>> Start Supplied text

The managing director appealed to the Court of Appeal who unanimously dismissed the appeal. Of particular interest was Arden LJ’s conclusion that: “the powers of a managing director were not statutorily defined. Mr Butler’s powers were not defined by the parties when he was appointed. Although the judge’s conclusions concerning the powers of a managing director were correct, the inquiry ought to have proceeded not from the special provisions of the company’s articles as to quorum but from the provisions of its articles setting out the powers of the board to appoint a managing director. The company’s articles of association provided the board of directors with the power to appoint a managing director, to delegate any of their powers to him and for that delegation to have the effect of excluding the director’s own powers. However, Mr Butler was simply appointed as managing director by a contract of employment and there was no express delegation of any specific powers by the board to him. It was clearly intended that some powers should be implicitly delegated to him, but it would be unusual for the powers of the board to be excluded and so the implied delegation of powers to Mr Butler could not be interpreted as having that effect.”

While this is interesting to a lawyer, in practical terms, companies are made up of the individual people that make up the board or the members. Relationship management, trust, communication and understanding are the key factors to consider from a risk-management perspective – particularly as every corporate body has the potential to descend into in-fighting when relationships break down. The law provides a range of rights, obligations and duties on directors and shareholders, but ultimately it is the shareholders who wield ‘power’ as the beneficial owners of the company.

In tight-knit corporate structures the risks may well be heightened, but that doesn’t mean larger bodies with more directors or shareholders are immune. Whether the articles are based on the statutory tables or prepared independently, or whether the shareholders’ agreement provides for dispute resolution through mediation or arbitration, once a dispute escalates and lawyers and the courts become involved, the impact on the corporation, its reputation, day-to-day running and finances can cause significant damage regardless of which party is ultimately found to be right in the eyes of the Courts.

Of course, there are other examples where matters can be resolved relatively easily, depending on the propensity of a particular party to fight or yield. Removing a director through Companies House web-filing is fairly easy to achieve. A shareholder can be forced out and shares transferred via a simple transfer.

>> End Supplied text
>> Start Dataset excerpts

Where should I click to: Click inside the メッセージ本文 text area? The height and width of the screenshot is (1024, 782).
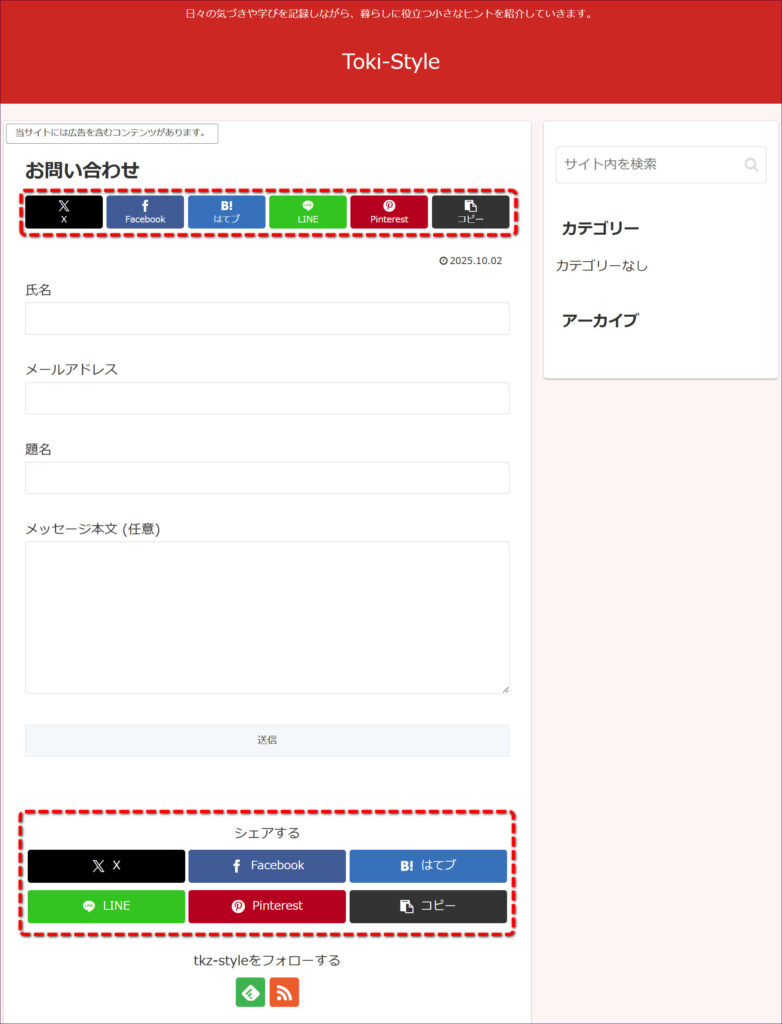(x=267, y=617)
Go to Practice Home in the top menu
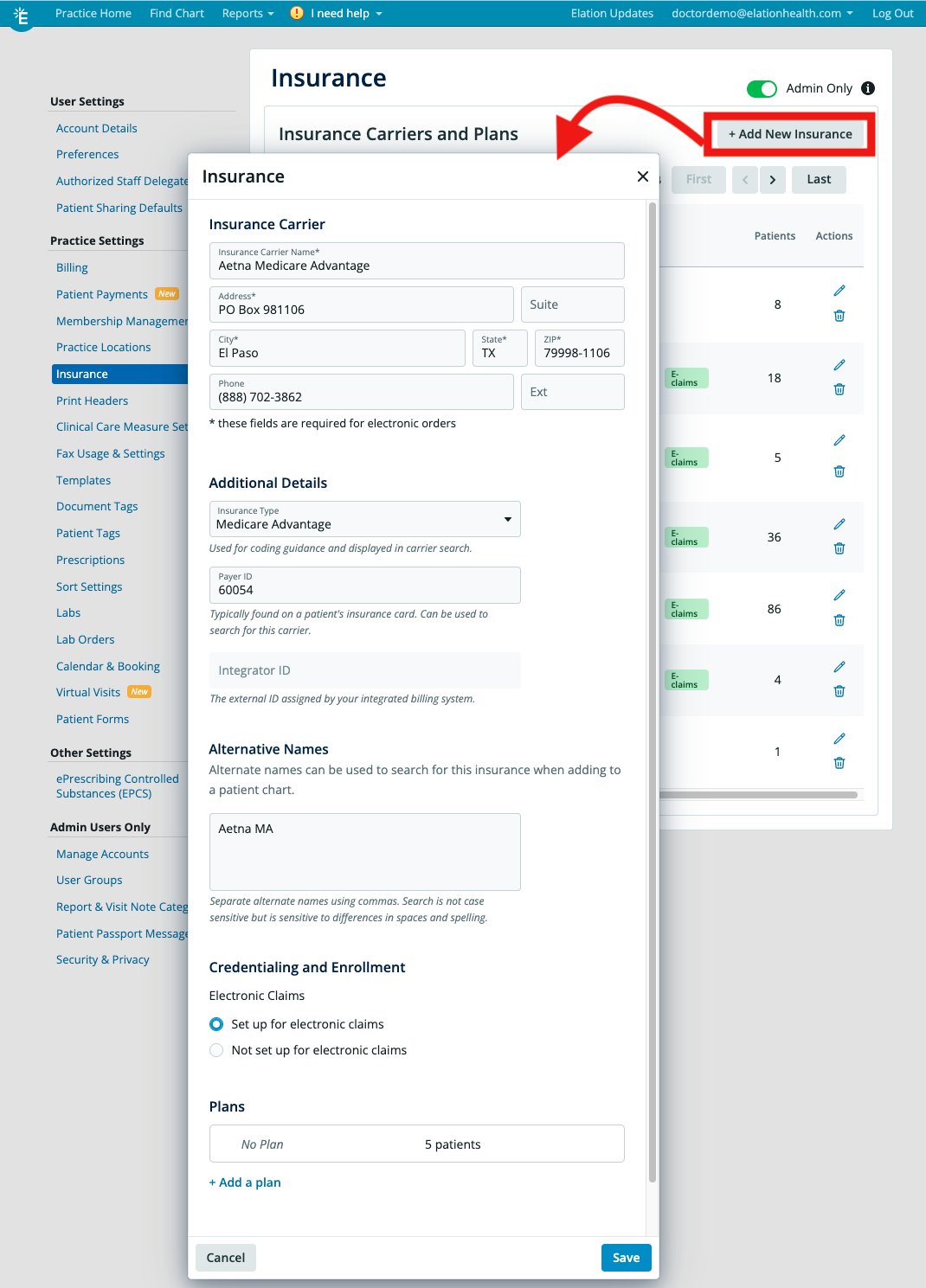 coord(93,13)

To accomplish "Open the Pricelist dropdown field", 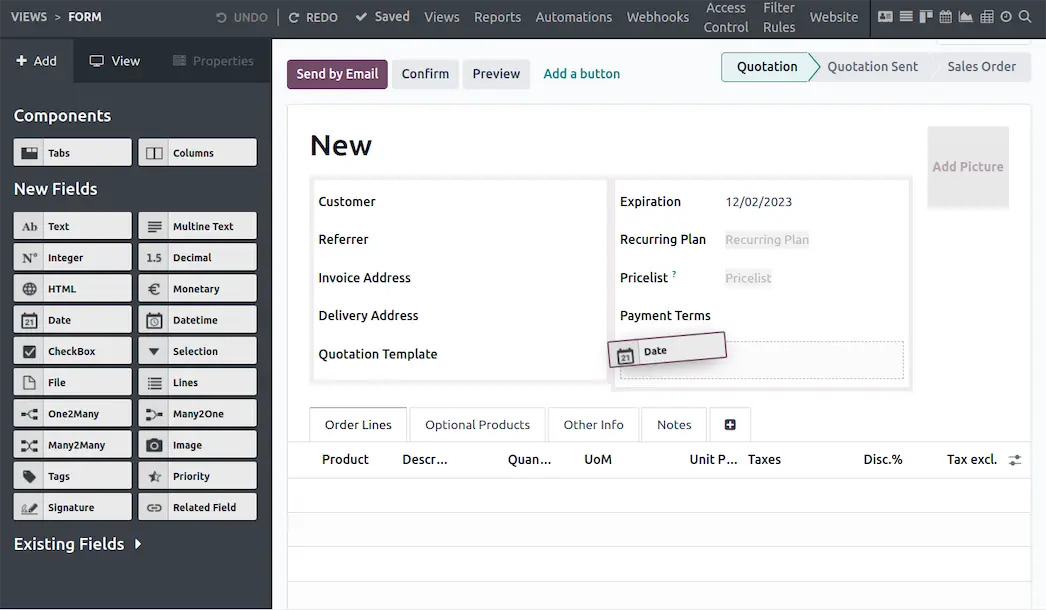I will [748, 277].
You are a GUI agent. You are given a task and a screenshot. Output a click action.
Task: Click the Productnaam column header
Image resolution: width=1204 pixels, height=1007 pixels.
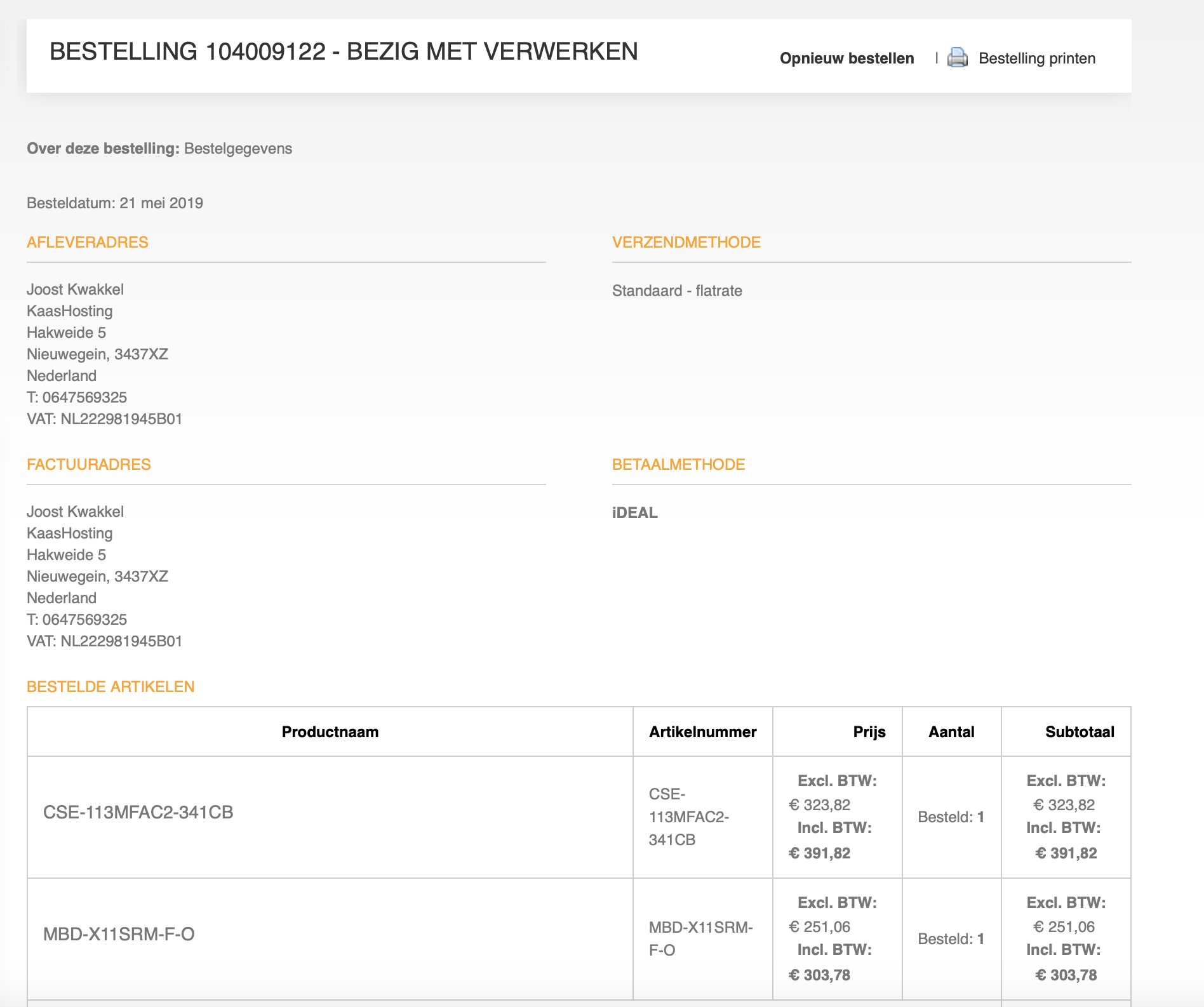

>> End Dataset excerpts

[Task] Could you continue the commentary on company director and shareholder disputes from its last sentence? The entries aren't needed for this.

[Output for this task]
A few years ago, a company was stuck in negotiations and legal costs associated with that, for over a year. They had made no progress, the business was in limbo and a lengthy and well drafted compromise agreement remained unsigned – but no attempt to exercise the Section 168 process had been made. In that instance, it was possible to step around the draft compromise agreement and effect an immediate removal and transfer of shares with a more informal agreement, including the return of company property and access to the bank account and funds in it. But as Smith shows, it is not always straightforward.

There is nothing that can be done to mitigate against breakdowns in relationships and with the best will in the world, or well drafted agreements, when people fall out it becomes more personal and emotive, regardless of the impersonal nature of the processes contained in the law. While Smith goes some way to determining the powers of a managing director, the reality is that it is the relationship between the individuals that shapes how such disputes are resolved.

Relationship management can go some way to ensuring things work effectively at the board level, at least for the duration of mutually respectful and functional relationships. But ultimately, there is little that can be done to mitigate the risk of such disputes, especially in smaller companies where the directors are the shareholders. The best we can hope for is to agree in advance for disputes to be resolved by mediation or arbitration with such provision in the articles or shareholders’ agreements. As for Contact Holdings Ltd, Mr Smith remains a director, but the Companies House Register makes for interesting reading.

 

Martin N Callan is the president of the Chartered Institute of Legal Executives. He can be contacted on +44 (0)1234 844 354 or by email: mcallan@cilex.org.uk.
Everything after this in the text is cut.